Brasileira é personal trainer em academia feminina na Arábia Saudita

Permissão para mulheres se exercitarem é recente; escolas não tinham educação física para meninas

Flávia Mantovani
São Paulo

Em 2015, quando a personal trainer gaúcha Gabriela Delfino chegou à Arábia Saudita, não havia educação física para as meninas nas escolas e as mulheres não podiam frequentar academias de ginástica.

Hoje, os esportes estão liberados para as estudantes e algumas academias femininas receberam licença para funcionar. Moradora da cidade de Al Khobar, Gabriela, 29, tornou-se instrutora em uma delas.

A brasileira Gabriela Delfino em Al Khobar, na Arábia Saudita, onde mora
A brasileira Gabriela Delfino em Al Khobar, na Arábia Saudita, onde mora - Arquivo Pessoal

“Tenho que trabalhar noções básicas com as alunas, porque são mulheres que cresceram sem nenhum contato com o esporte e têm dificuldade de equilíbrio, de coordenação motora”, conta, acrescentando que o cenário está mudando para melhor.

“Tem muita mulher interessada em se mexer. Já existem grupos de corrida femininos, times de basquete, passeios ciclísticos”, conta.

Em janeiro deste ano, o príncipe herdeiro Mohammed Bin Salman permitiu que mulheres frequentassem estádios esportivos pela primeira vez em décadas, como uma das reformas de seu plano de modernização de um dos países mais conservadores do mundo.

Como o ambiente é exclusivamente feminino, dentro da academia as sauditas usam roupas de ginástica comuns. Para correr em ambiente externo, porém, vestem a abaya, túnica preta tradicional no país.

Segundo Gabriela, já existem abayas esportivas, adaptadas pelas próprias sauditas para melhorar a mobilidade na prática de exercício.

Ela conta que, assim como as academias, restaurantes, estádios e outros ambientes nos país são segregados entre homens e mulheres —muitas vezes, elas só podem entrar em áreas reservadas para famílias.

Menciona, também, que as sauditas recebem concessões, como lugar preferencial em filas de bancos e lojas e vaga reservada em estacionamentos. “Não vou discordar que a gente tem privilégios por ser mulher, como motorista que abre porta, carrega sacola. Mas isso me incomoda porque sou independente, gosto de carregar minhas coisas”, diz.

Seu maior problema, porém, era não poder dirigir. Tanto que ela tirou carteira logo depois que passou a ser permitido. “Eu me sentia muito dependente antes. Agora melhorou. Eu tinha medo de ser xingada ou agredida no trânsito, mas está tudo indo bem, me sinto respeitada”, diz.

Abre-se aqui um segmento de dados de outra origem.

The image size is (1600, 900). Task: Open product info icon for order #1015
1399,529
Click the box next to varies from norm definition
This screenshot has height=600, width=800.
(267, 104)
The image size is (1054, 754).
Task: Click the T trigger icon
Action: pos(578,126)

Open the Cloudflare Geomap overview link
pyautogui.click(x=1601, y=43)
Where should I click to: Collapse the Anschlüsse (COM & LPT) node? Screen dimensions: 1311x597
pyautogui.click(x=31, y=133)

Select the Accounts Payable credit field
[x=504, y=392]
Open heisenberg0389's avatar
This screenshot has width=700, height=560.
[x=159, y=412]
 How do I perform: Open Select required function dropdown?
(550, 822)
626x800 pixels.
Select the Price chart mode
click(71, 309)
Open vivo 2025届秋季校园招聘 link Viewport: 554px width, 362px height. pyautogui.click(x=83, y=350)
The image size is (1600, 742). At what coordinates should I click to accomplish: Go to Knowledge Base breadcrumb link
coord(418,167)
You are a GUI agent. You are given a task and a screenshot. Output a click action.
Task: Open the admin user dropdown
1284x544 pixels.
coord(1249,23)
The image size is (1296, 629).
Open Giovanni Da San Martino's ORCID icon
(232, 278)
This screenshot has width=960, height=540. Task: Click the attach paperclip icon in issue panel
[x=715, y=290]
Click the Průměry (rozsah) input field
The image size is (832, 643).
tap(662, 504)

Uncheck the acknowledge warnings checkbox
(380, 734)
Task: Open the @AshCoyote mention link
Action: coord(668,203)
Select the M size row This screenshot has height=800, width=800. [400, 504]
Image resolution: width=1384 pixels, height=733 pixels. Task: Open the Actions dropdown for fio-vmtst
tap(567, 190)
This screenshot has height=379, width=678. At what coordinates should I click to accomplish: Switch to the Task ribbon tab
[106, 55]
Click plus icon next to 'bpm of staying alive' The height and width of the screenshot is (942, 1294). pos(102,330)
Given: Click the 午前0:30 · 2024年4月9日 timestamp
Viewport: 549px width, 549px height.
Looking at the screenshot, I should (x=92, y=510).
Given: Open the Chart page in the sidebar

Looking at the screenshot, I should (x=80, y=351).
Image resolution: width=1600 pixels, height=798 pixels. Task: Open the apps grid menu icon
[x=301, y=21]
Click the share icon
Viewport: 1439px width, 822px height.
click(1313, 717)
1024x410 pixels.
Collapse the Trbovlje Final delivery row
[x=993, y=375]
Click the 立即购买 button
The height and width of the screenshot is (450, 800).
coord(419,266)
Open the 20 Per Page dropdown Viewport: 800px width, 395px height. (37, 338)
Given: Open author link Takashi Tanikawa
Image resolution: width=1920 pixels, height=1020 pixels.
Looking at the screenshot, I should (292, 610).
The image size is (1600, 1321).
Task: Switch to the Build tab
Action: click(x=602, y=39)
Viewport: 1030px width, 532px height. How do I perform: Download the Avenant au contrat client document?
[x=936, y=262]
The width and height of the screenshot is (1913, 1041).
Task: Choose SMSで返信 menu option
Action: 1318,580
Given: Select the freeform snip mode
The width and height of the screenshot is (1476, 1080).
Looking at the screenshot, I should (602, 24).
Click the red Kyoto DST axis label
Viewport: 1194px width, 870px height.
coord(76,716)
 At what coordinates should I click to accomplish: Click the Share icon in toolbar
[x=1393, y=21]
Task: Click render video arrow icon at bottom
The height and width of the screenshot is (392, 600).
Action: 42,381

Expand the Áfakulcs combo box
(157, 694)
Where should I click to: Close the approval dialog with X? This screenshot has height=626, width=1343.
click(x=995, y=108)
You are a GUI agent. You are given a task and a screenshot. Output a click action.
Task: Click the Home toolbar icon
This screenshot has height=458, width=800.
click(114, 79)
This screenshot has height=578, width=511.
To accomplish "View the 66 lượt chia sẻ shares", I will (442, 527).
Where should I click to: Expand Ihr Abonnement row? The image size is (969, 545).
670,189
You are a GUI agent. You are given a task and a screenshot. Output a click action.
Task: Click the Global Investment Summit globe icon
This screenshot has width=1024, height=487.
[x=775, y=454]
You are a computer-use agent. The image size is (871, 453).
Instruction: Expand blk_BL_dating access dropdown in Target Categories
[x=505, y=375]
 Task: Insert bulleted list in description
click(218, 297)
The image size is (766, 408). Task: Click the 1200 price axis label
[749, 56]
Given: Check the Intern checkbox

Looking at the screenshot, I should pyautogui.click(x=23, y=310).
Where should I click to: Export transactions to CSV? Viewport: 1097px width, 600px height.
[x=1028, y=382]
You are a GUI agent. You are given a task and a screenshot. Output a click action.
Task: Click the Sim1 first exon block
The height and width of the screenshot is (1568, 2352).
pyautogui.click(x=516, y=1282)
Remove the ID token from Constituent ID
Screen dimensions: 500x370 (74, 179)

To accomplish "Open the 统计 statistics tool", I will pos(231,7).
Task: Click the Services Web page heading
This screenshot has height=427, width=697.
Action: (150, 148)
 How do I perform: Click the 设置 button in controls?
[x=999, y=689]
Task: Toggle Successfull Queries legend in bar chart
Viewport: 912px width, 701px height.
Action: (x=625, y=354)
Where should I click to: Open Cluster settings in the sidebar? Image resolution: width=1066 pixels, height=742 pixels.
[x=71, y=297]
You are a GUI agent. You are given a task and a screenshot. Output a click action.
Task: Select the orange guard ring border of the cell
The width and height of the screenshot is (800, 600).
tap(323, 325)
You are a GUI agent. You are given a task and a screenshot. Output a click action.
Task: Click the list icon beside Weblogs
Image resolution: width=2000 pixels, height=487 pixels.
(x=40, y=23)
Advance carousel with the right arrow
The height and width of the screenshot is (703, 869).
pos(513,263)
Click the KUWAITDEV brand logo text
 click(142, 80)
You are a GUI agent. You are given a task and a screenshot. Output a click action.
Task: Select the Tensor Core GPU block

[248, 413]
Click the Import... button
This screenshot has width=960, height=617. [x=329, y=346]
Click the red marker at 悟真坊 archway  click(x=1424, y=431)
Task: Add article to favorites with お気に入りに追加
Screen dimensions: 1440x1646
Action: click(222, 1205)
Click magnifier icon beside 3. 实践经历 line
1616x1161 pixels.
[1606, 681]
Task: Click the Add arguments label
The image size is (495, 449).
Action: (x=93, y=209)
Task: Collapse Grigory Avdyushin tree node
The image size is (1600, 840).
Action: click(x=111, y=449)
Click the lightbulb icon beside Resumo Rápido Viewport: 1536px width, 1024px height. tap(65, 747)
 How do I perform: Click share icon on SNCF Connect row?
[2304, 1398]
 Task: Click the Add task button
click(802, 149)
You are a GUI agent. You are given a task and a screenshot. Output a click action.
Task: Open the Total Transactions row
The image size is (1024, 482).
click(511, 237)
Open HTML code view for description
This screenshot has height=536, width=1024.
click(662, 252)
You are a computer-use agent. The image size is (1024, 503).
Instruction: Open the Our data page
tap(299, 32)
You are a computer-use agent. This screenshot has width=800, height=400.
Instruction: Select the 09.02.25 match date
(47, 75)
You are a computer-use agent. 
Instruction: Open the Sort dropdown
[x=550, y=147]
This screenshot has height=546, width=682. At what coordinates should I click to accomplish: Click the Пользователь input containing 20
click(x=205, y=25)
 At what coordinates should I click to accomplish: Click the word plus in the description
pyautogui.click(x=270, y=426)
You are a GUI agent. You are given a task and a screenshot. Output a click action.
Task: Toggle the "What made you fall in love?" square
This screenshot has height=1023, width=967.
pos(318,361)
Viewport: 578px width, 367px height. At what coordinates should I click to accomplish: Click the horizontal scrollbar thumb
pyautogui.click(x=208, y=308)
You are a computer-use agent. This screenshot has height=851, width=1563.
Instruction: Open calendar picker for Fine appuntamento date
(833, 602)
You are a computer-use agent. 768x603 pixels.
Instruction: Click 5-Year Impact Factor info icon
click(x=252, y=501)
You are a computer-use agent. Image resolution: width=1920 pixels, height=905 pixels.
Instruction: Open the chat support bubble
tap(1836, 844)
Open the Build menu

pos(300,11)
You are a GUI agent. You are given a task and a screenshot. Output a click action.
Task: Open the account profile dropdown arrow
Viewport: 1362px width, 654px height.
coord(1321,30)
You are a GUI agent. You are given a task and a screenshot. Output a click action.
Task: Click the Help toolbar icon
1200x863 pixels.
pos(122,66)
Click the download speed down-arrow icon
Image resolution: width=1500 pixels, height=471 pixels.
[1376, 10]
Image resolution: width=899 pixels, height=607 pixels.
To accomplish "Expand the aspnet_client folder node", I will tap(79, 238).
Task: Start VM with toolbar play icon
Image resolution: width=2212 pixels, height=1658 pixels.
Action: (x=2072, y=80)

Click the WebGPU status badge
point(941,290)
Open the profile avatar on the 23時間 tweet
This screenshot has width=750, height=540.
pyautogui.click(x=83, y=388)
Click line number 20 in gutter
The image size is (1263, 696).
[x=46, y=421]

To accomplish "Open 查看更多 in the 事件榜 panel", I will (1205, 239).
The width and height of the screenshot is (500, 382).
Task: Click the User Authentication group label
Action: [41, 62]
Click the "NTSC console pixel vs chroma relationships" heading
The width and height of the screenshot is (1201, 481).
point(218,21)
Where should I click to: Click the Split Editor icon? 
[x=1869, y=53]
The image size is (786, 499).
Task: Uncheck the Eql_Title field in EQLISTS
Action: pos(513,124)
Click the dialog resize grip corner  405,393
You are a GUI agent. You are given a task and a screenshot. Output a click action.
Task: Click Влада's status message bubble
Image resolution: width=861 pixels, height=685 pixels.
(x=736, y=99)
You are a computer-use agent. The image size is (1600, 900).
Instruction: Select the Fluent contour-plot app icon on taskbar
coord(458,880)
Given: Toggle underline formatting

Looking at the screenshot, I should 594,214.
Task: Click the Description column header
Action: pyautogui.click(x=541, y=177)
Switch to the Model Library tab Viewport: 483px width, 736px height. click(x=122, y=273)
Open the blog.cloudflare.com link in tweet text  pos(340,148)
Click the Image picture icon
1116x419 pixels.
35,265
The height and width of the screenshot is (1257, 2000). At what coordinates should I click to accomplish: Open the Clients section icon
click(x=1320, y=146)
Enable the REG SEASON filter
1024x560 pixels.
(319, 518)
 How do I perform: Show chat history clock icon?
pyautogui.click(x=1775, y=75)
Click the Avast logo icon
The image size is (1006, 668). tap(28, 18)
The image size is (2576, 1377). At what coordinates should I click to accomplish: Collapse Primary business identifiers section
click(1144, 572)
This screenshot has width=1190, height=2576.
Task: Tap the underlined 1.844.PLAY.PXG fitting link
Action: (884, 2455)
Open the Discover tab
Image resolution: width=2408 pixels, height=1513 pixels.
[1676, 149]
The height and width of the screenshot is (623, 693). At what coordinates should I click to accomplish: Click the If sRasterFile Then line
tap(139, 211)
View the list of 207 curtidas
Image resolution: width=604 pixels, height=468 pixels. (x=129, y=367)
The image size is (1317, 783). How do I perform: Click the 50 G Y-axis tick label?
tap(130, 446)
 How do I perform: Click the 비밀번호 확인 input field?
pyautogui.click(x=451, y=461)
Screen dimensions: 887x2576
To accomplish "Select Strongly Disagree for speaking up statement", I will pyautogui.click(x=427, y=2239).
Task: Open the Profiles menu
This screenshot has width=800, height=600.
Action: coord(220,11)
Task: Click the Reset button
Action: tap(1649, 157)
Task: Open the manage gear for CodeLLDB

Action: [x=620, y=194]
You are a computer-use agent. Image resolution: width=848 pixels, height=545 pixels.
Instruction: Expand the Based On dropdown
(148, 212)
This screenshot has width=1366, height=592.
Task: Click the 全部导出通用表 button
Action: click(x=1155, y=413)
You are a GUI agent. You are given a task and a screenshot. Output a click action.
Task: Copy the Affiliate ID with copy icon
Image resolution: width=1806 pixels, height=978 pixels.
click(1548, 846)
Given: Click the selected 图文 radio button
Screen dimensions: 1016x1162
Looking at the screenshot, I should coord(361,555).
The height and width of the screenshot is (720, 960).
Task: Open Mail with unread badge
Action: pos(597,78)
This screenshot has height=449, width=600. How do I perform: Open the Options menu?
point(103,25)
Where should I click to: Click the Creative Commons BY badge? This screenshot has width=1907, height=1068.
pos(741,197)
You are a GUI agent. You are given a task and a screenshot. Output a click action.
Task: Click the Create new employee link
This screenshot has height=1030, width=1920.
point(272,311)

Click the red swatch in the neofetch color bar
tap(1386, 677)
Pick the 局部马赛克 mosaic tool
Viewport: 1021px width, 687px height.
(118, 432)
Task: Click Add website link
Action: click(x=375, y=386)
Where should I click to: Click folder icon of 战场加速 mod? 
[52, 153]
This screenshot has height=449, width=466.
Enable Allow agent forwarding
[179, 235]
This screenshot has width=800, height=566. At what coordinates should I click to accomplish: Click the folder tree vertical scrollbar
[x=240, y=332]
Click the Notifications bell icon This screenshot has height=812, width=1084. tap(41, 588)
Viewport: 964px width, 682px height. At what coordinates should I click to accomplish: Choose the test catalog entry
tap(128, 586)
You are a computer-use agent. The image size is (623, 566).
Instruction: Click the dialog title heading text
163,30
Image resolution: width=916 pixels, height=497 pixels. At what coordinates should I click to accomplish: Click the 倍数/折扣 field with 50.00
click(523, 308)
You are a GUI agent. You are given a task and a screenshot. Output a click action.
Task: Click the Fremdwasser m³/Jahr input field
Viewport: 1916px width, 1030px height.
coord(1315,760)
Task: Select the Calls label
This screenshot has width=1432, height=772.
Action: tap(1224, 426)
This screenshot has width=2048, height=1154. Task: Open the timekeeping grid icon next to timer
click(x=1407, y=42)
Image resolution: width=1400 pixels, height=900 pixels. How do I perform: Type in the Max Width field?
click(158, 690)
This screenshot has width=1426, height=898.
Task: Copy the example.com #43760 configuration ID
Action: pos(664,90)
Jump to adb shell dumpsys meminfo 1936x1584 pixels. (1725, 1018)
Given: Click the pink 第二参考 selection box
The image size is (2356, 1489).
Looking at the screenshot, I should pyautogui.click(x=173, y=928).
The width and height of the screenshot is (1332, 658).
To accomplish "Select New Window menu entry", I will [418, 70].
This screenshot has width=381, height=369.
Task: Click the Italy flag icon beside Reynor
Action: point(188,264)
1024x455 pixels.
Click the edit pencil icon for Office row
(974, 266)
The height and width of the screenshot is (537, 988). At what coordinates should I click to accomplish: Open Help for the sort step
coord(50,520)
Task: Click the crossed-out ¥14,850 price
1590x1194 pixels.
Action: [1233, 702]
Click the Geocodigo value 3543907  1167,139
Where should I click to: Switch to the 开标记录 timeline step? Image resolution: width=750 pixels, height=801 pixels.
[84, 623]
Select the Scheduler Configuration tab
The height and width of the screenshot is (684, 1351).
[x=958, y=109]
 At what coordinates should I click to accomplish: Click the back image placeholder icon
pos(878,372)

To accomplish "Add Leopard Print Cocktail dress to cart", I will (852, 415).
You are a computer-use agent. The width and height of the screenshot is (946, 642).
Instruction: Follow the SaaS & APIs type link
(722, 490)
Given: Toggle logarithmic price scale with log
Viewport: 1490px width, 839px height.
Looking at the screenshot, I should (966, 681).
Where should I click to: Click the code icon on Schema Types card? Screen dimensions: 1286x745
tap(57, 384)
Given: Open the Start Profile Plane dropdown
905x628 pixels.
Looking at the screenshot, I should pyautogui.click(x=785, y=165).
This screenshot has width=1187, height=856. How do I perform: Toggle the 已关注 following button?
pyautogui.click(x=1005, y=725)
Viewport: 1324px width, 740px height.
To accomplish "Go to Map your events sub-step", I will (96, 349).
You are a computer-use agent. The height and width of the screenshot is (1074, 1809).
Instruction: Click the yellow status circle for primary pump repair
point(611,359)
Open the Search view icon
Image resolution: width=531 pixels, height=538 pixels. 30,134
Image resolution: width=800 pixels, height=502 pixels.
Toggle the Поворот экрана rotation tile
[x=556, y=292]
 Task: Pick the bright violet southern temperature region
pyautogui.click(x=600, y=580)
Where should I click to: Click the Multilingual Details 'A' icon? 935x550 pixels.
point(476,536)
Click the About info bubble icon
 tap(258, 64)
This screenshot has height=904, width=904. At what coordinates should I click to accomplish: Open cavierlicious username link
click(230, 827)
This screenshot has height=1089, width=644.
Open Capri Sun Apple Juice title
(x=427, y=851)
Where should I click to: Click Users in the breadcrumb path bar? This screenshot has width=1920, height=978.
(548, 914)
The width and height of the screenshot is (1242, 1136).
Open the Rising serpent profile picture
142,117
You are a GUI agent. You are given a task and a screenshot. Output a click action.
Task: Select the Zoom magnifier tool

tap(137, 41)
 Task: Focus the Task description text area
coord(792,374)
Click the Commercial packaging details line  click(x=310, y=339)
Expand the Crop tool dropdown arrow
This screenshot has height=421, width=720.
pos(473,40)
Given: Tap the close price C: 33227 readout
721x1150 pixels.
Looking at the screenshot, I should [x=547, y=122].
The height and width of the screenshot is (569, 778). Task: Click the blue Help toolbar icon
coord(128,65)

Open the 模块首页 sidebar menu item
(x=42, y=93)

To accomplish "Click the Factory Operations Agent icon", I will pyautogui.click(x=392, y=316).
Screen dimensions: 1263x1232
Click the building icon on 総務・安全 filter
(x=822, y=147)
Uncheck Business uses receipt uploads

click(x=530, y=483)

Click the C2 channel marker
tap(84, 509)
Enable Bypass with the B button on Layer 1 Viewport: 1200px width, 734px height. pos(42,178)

Segundo Gabriela, a alta demanda gerou fila de espera para tirar carteira de motorista, mas ainda são poucas as mulheres que ela vê dirigindo nas ruas. “Algumas sauditas preferem a comodidade de manter um motorista. Outras fazem questão de tirar a carteira para ter essa escolha.”

Apesar da falta de liberdade para dizerem o que pensam, ela percebe, nas sauditas com as quais convive, a vontade de obter mais direitos. “Elas estão contentes com as mudanças que vêm acontecendo, mas querem mais.”